I think that the family bond is very important. It’s built on family and gospel values and traditions, and it requires spending time together.
When we lived in Winslow, Arizona, in the 1930s, my father had a business, Carmack Engineering. It was an automobile and machine shop business. When I was about eight years old, he had me come down and sweep out his shop and clean it. This created a bond between a very hardworking father and myself, similar to that relationship enjoyed by farm boys and their fathers.
I can remember, and greatly value, time spent with my grandmother, Effie Marquess Carmack. She was another great influence in my life. She had a tremendous testimony and built my testimony in very real ways. An artist, she would ask, “Do you see the rose-colored sunset? Do you know who made this beautiful world? Heavenly Father did.” At Christmas she would say, “Jesus Christ gave the greatest gift to all of us. He is interested in all mankind.

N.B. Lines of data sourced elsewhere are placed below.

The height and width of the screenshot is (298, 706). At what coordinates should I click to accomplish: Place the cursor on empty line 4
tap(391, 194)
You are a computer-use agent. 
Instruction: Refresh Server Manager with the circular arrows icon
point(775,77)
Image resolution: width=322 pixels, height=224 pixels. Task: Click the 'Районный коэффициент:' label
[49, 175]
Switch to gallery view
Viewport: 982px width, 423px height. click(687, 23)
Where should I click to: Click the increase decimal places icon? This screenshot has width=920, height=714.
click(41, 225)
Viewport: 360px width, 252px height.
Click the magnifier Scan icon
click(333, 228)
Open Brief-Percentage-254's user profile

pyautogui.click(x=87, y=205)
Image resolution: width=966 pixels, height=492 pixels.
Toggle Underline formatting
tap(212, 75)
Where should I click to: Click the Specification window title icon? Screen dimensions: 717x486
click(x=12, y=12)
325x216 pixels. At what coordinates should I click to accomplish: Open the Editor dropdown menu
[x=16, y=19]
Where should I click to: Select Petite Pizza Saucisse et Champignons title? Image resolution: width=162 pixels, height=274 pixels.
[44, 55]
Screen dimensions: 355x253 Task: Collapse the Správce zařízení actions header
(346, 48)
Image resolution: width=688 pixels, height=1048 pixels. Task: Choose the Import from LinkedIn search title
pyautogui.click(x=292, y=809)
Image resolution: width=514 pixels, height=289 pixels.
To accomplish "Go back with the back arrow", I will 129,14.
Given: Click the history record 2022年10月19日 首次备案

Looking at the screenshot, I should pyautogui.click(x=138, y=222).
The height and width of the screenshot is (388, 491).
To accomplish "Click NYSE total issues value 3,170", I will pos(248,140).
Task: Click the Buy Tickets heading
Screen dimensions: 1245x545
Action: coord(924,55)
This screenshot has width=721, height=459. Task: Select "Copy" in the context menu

Christmas celebrates His birth.”
One time, I was standing by an abandoned car in my grandparents’ backyard when some neighbor boys threw a match into the gas tank. It exploded, burning my hands severely. They were absolutely charred, and I went to show my grandmother. A woman of great faith, my grandmother prayed over those hands. She put some salve on them, and the pain went away instantly. By the next day they were healing well.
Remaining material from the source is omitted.